¿Qué debe hacer un gestor sanitario?

Hace tiempo me preguntaba quién debía escoger el gestor de un hospital. Dada mi voluntad de hacer asequible a todos los lectores el mundo de la salud pública, quizá debería haber empezado por ¿qué es un gestor clínico y a qué se dedica?

La modernización y sostenibilidad del Sistema Nacional de Salud requiere de unos valores de forma explícita. Estoy hablando de la mejora de la eficacia y la eficiencia sin menoscabar la equidad. Se trata de proponer, analizar y establecer propuestas de mejora organizativa y de gestión allí donde existan problemas.

Así pues, se hace imprescindible la introducción de instrumentos de medida, comparación, resultados y coste de las actividades así como de monitoreo. Es la única forma posible de garantizar los valores de la organización y el uso óptimo de los recursos. De hecho, tan sólo con una práctica profesional eficiente se puede garantizar una atención equitativa y con una buena capacidad de respuesta ante los problemas sanitarios de una sociedad plural. El gestor es el encargado de todo ello.

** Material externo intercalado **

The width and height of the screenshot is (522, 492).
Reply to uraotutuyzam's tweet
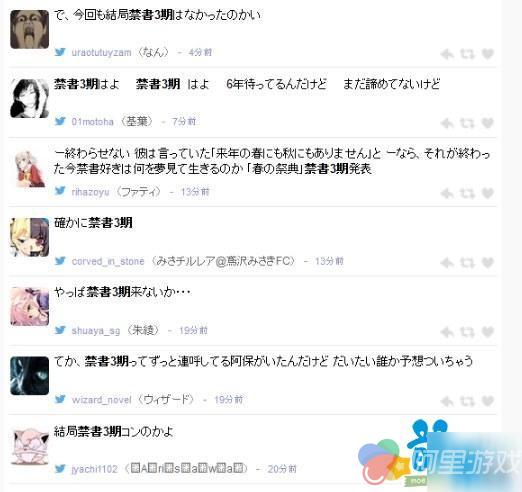tap(447, 54)
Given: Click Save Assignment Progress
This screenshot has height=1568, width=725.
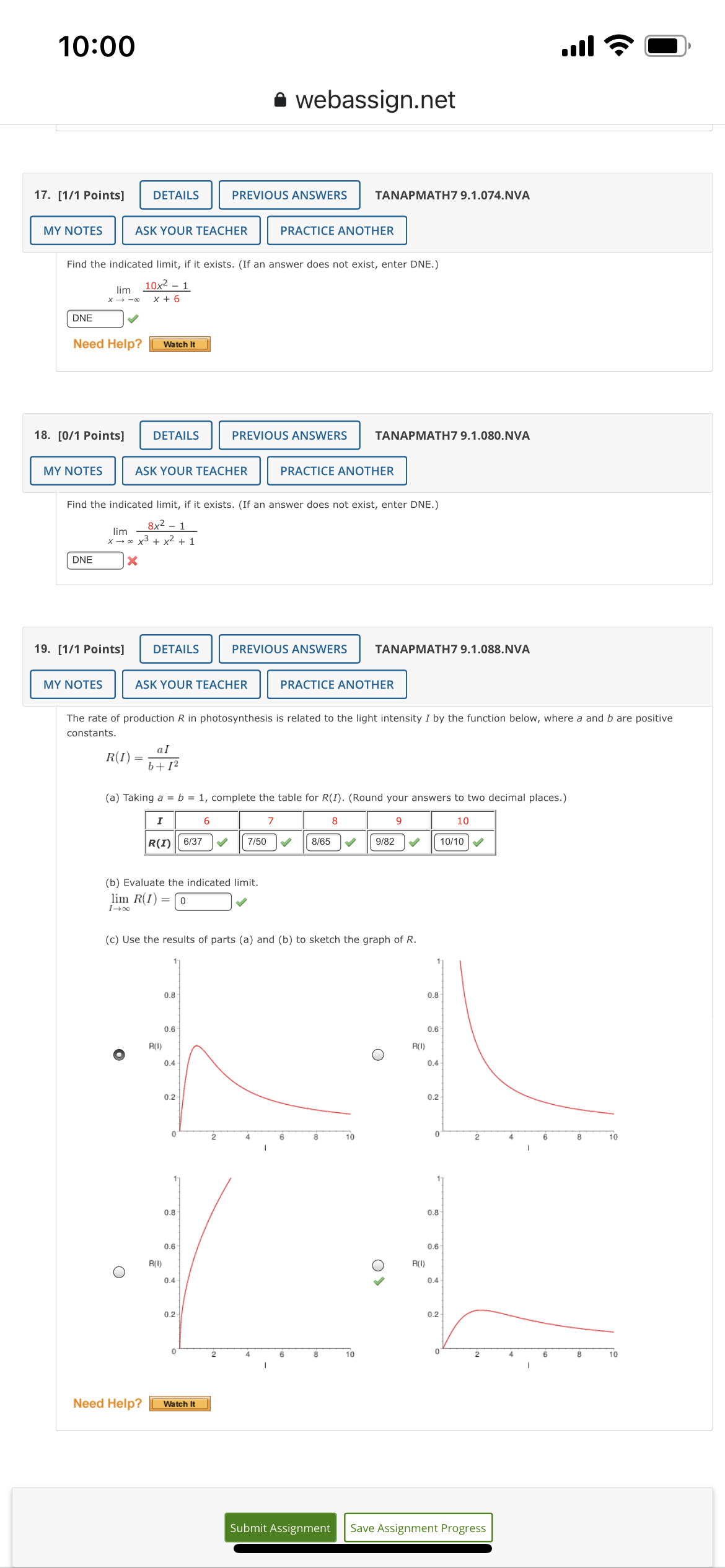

Todo trabajador clínico -y muy en especial un gestor- se enfrenta a un entorno difícil por la necesidad de mantener un equilibrio: debe jugar con la presión social, la presión de la industria, la constricción presupuestaria, la medicina basada en la evidencia y la gestión de casos; por citar algunas de las más importantes.

Básicamente debe cumplir con las siguientes funciones básicas:

Garantizar la equidad mediante unos procesos clínicos y no clínicos homologados. Al fin y al cabo, la exactitud en la repititibilidad de los procedimientos acostumbra a ser un signo inequívoco de calidad.
Garantizar la eficiencia mediante el análisis del consumo de recursos y la calidad de los distintos procesos clínicos, humanos u organizativos.
Garantizar la efectividad de la organización de modo que ésta se haga sostenible mediante la consecución de resultados en la esfera de lo clínico, lo social y lo epidemiológico.

De ahí que para responder a los tres retos (equidad, eficiencia y efectividad) el gestor debe tener unas atribuciones más allá de las de cualquier otro trabajador clínico. Se trata de controlar un equipo multidisciplinar, mayor o menor, que afectan a uno o varios procesos asistenciales. Además cuenta con un presupuesto en forma de recursos humanos y materiales que debe adaptar a las necesidades y objetivos marcados. Por ello, el gestor es en primer lugar un gestor de personas y debe disponer de las habilidades que se requieren para manejar profesionales; contando que estas personas tienen como fin conseguir la eficacia y la efectividad del proceso clínico que se les ha encargado. Hay que insistir en este concepto: en el modelo organizativo de la gestión clínica, los profesionales ya no se agrupan en función de su especialidad o de su rango universitario, sino que lo hacen de acuerdo con la tarea encargada. Un gestor debe conseguir un buen clima de trabajo tanto dentro como fuera de estos grupos como medio necesario, aunque no suficiente, para lograr la mejora de los resultados. Para todo ello, y siento repetirme pero es de vital importancia, se deben adquirir instrumentos de medición y metodologías de evaluación de procesos y resultados.